Decision tree induction using a fast splitting attribute selection for large datasets

https://doi.org/10.1016/j.eswa.2011.05.087Get rights and content

Abstract

Several algorithms have been proposed in the literature for building decision trees (DT) for large datasets, however almost all of them have memory restrictions because they need to keep in main memory the whole training set, or a big amount of it, and such algorithms that do not have memory restrictions, because they choose a subset of the training set, need extra time for doing this selection or have parameters that could be very difficult to determine.
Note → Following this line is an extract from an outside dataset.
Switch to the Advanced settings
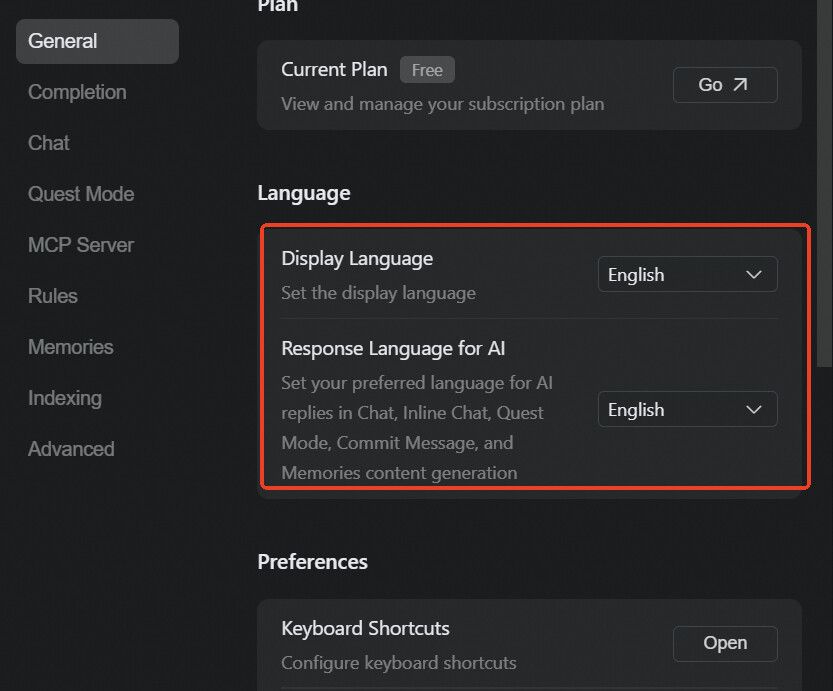The height and width of the screenshot is (691, 833). coord(71,449)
In this paper, we introduce a new algorithm that builds decision trees using a fast splitting attribute selection (DTFS) for large datasets. The proposed algorithm builds a DT without storing the whole training set in main memory and having only one parameter but being very stable regarding to it. Experimental results on both real and synthetic datasets show that our algorithm is faster than three of the most recent algorithms for building decision trees for large datasets, getting a competitive accuracy.

Highlights

► This paper presents DTFS a new algorithm for building decision trees from large datasets. ► DTFS is faster than previous algorithms for building decision trees from large datasets. ► DTFS processes the instances incrementally and it does not store the whole training set in memory. ► If the number of attributes increases, DTFS has better behavior than previous algorithms.

Introduction

Classification is an important task in data mining (Tan, Steinbach, & Kumar, 2006). Currently, there are many classification problems where large training datasets are available, therefore there is a big interest for developing classifiers that allow handling this kind of datasets in a reasonable time.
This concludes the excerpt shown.